Theory #1 - GM thinks they might want to bring Pontiac back some day in the future, so they chose to keep it. As much as I'd like to believe and hope for that, the reality (right now) is GM is making more money and profit than ever before with fewer divisions and car models to support. The fact they have also recently shut down manufacturing in Australia (Holden) and sold Opel/Vauxhall to Peugeot means GM is not willing to continue losing money just to have a global presence anymore. They were also close to shutting down GM Korea this year too. There is nothing right now motivating GM to bring back Pontiac or even one or two of it's models.


Theory #2 - Saab, Hummer, and Saturn were easy car divisions to separate and sell off. Pontiac was much more vertically integrated in GM with its sister divisions Buick and Chevrolet. So it would have been time consuming and costly for GM to separate facilities, assets, and people and designate them as either GM or Pontiac to make such a purchase work. I think GM was being either cheap, lazy, or both by refusing to do this due diligence. Saab, Saturn, and Hummer were almost standalone car divisions and not as vertically integrated into GM (as Pontiac, Chevrolet, and Buick), and therefore more easily separated.

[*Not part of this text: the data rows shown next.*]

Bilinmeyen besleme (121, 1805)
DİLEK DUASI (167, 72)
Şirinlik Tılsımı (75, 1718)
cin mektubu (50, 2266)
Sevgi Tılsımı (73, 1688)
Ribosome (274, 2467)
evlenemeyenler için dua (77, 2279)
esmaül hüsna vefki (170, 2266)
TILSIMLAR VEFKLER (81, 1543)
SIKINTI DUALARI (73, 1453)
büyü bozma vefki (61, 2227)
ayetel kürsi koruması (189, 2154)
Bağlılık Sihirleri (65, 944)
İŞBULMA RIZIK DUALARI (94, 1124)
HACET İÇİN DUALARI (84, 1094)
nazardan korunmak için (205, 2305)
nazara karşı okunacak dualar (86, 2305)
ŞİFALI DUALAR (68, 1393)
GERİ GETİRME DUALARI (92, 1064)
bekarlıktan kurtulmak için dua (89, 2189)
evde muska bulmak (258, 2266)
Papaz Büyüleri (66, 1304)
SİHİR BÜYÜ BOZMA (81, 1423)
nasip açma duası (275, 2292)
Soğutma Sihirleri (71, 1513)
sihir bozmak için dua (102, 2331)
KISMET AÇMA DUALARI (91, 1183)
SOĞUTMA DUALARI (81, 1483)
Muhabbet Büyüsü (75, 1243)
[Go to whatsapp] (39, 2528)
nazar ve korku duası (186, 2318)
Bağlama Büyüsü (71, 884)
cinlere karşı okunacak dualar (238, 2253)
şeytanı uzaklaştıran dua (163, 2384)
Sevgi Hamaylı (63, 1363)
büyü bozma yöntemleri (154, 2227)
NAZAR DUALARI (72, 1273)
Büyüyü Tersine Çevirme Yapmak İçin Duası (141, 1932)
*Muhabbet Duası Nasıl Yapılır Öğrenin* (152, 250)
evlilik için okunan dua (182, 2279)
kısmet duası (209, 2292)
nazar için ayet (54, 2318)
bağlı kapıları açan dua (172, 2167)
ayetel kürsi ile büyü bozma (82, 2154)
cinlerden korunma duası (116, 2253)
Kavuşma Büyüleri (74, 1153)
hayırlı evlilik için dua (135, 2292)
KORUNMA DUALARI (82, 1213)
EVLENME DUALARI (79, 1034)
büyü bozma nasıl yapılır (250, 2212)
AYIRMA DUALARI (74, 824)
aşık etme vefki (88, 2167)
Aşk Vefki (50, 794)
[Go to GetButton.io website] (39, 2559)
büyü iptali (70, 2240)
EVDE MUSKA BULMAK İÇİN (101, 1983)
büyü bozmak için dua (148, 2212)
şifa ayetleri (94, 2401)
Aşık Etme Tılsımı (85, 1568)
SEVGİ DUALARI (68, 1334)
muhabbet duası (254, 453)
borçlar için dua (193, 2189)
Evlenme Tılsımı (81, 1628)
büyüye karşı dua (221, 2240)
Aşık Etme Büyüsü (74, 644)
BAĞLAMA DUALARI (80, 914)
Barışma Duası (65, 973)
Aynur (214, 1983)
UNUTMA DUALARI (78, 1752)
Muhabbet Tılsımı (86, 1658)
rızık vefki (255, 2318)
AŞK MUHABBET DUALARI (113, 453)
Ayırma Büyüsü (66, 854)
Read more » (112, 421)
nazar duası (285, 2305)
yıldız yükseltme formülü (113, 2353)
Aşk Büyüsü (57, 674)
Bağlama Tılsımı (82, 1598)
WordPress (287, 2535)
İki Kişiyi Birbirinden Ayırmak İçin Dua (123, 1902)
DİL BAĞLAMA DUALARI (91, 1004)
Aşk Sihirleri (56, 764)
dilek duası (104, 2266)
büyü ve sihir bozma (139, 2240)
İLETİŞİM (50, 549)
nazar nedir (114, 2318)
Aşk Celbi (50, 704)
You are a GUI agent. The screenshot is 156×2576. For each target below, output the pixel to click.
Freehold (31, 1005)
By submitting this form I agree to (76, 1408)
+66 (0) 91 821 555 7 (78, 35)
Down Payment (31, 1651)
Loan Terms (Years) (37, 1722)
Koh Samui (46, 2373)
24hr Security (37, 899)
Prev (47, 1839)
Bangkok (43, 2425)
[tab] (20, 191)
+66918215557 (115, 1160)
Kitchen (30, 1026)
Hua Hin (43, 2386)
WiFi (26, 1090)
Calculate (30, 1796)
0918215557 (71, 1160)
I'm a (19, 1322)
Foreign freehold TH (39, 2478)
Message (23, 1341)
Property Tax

Theory #3 - GM didn't take Mr. Waldron and his backers or their offer to buy Pontiac seriously. They may not have been seen or recognized as prestigious or big name players in the automotive world like Penske (Saturn), Stryker (Saab), and China-based Sichuan Tengzhong Heavy Industrial Machinery Company Ltd (Hummer), so they were essentially ignored or dismissed immediately.  When, in fact, it was GM who went to Penske, Styker, and Sichuan Tengzhong Heavy Industrial Machinery Company Ltd for the other three.